Ale pouciekalyscie! Pewnie sloneczko swieci!
A tu cos do smiechu
Oto ciekawy wywiad z troche dziwnym Polakiem, Januszem Rajcesem,
rzecznikiem wroclawskiego MPK (prowadzacy wywiad tez jest Polakiem,
ale jakby normalnego pokroju, bo takich jest tez wielu u nas,
wbrew pozorom):
-Witam. Dlaczego, pasazer Waszego tramwaju nie moze przesiasc
sie z wagonu do wagonu tego samego zestawu tramwaju?
Odpowiada Janusz Rajces - rzecznik wroclawskiego MPK:
-Moze, tylko musi skasowac drugi bilet.
-Jak to? Przeciez nadal jedzie tym samym tramwajem i ma bilet.
-Regulamin przewozowy mówi wyranie: bilet jest wazny w tym wagonie, w którym zostal skasowany.
-Przepis przepisem, ale staram sie zrozumiec jego sens.

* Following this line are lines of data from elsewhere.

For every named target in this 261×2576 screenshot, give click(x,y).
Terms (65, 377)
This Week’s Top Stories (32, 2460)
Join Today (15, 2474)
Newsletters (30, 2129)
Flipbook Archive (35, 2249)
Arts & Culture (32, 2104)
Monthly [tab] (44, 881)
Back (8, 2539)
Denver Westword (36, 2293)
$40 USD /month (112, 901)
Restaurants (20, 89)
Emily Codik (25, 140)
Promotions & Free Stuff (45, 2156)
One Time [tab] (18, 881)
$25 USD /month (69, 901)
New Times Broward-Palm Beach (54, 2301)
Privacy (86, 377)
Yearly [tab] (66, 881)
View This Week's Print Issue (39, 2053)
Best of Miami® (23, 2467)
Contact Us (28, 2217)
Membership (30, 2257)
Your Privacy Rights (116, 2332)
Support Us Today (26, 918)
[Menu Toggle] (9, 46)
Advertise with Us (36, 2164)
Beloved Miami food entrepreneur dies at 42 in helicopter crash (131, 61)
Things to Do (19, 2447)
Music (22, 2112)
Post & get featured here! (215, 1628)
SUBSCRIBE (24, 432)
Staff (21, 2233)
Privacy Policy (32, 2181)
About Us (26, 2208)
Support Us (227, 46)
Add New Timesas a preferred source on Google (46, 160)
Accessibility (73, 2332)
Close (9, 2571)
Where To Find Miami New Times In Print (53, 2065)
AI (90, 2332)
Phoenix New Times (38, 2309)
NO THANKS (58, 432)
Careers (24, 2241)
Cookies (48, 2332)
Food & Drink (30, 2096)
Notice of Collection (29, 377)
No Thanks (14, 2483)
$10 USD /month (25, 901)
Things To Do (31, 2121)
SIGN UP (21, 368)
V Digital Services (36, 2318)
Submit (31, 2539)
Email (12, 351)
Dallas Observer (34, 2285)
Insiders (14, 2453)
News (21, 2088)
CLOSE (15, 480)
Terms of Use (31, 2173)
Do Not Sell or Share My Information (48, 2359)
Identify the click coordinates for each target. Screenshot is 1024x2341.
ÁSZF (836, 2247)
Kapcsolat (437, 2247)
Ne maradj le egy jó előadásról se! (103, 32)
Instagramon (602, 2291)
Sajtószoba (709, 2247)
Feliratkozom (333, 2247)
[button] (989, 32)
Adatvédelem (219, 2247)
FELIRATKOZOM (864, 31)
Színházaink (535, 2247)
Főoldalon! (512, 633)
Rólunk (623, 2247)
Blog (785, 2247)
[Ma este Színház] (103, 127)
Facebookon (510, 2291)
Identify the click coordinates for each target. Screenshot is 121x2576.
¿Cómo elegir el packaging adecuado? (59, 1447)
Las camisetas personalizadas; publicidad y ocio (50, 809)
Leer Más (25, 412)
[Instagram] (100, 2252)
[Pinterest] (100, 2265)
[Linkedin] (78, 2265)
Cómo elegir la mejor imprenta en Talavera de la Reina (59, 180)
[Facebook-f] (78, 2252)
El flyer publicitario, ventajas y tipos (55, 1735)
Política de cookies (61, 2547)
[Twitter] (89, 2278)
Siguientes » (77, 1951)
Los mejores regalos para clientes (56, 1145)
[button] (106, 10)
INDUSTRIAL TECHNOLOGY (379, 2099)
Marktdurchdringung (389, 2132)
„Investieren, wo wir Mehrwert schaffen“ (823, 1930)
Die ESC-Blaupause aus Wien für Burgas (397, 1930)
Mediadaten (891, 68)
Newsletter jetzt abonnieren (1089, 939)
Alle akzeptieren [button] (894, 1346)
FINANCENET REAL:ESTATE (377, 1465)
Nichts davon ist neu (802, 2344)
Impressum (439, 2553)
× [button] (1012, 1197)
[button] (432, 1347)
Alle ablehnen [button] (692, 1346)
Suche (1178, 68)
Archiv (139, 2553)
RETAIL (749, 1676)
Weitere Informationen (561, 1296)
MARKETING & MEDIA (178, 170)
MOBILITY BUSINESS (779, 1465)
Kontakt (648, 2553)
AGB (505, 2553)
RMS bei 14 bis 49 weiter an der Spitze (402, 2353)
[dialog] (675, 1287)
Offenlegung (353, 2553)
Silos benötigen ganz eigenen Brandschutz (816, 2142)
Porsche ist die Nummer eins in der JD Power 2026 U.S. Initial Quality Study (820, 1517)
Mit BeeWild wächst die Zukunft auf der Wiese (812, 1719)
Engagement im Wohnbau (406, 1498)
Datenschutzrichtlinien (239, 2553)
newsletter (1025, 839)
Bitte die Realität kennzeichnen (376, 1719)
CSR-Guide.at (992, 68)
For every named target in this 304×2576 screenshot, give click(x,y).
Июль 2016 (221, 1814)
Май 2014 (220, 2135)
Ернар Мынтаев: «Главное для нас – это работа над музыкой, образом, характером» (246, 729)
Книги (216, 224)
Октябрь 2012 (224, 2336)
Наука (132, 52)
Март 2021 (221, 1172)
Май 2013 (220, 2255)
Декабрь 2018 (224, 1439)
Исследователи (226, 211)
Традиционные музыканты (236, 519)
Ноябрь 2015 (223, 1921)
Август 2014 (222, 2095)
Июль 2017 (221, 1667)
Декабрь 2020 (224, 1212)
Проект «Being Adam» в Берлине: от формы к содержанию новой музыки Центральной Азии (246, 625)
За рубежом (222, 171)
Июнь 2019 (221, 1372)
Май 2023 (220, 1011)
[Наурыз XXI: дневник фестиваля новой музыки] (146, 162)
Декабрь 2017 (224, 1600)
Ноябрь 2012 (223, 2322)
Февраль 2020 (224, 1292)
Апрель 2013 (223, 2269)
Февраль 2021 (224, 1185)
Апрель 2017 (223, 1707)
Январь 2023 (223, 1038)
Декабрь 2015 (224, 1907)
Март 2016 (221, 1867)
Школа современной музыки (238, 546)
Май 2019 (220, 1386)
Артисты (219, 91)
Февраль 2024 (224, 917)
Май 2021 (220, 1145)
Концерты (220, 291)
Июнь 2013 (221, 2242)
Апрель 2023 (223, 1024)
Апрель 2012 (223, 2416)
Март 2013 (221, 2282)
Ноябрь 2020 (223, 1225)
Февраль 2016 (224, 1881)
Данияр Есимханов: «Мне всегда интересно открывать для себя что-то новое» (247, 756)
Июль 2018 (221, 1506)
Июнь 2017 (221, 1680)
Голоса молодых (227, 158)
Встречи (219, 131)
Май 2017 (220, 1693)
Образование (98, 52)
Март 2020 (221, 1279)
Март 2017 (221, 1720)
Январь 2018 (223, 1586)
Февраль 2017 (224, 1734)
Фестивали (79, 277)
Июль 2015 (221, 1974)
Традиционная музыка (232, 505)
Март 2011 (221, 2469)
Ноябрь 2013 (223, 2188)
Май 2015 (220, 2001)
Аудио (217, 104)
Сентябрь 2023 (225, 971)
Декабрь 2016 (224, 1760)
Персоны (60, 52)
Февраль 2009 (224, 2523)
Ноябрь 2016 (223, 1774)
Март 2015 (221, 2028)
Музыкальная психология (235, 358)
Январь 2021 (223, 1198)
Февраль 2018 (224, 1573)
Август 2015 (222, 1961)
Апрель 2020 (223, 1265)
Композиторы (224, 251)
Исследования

Tak naprawde, dlaczego nie moge zmienic wagonu?
-Przebiec na czerwonym tez pani moze, tyle ze ryzykuje pani wypadkiem albo mandatem. A tutaj ryzykuje Pani, ze zlapie ja kontroler.
-Ale przechodzenie na czerwonym swietle jest niezgodne z prawem, a przesiadanie siez wagonu do wagonu nie.
-Jakby sie ludzie tak przesiadali, to kontrolerom byloby trudno pracowac.
-Czyli wygoda kontrolerów ma byc argumentem?
-Argumentem jest przepis. A poza tym, jesli kupuje pani bilet na pociag, to, chociaz do Gdanska jedzie i 15.30, i o 18.15, to pani ma bilet tylko na ten o 15.30.
-Przepraszam, ale tylko, jesli to miejscówka, a u nas jakos w tramwajach ich nie ma.
-A po co w ogóle sie przesiadac?
-Przeciez sa sytuacje, kiedy trzeba sie przesiasc, na przyklad, gdy w naszym
wagonie jada pijani, agresywni ludzie.
-O tak, uciec jest najprosciej, a przeciez trzeba zainterweniowac.
-Szczególnie, gdy sie jedzie na przyklad z malym dzieckiem?
-Nie ma powodu, by zmieniac wagon. Mozna, podejsc do motorniczego, a on juz wie, co robic.
-Ale przeciez w drugim wagonie nie ma motorniczego...
-No wlasnie, on przestrzega przepisu. Nie ma go w drugim wagonie, bo nie
moze przejsc, gdyz tez musialby skasowac bilet.
-To jak interweniowac, je?li jest sie w drugim wagonie, w którym nie ma motorniczego?
-Przejsc do pierwszego i skasowac bilet...
-Skasowac bilet?!
-Oczywicie. Przepis jest wyrazny.
-Czy motorniczy przejdzie do drugiego wagonu i interweniuje?
-Jesli skasuje mu Pani bilet, to tak.-
-Ja mam kasowac bilet za motorniczego?!
-Oczywiscie, przeciez mówilem Pani, ze motorniczy nie przechodzi, bo musialby kasowac bilet. Jesli chce Pani interwencji, to musi Pani miec dodatkowy bilet dla motorniczego, najlepiej dwa, zeby mógl wrócic do pierwszego wagonu.
-A po co bedzie jeszcze przechodzil?
-Jak to po co ? Ktos musi kierowac tramwajem!
-To nie moze po prostu przejsc jak czlowiek?!
-Prosze Pani, przeciez przepis wyraznie mówi, ze bez skasowania dodatkowego
biletu nie mozna przechodzic... Poza tym motorniczy to nie jakis czlowiek,
a motorniczy. To zasadnicza róznica!
-Wie Pan, to ja wole zostac w tym pierwszym wagonie i nie interweniowac...
-No widzi Pani, od razu mówilem: po co przechodzic i robic zamieszanie...
Wywiad jest autentyczny, choc trudno w to uwierzyc.
[ Dodano: 2008-02-18, 16:39 ]No to nieciekawie Justynko z tymi plecami! Idz do lekarza jesli do jutra nie przejdzie!
A my bylismy na spacerku, po powrocie mala dostala cyca i ladnie spi!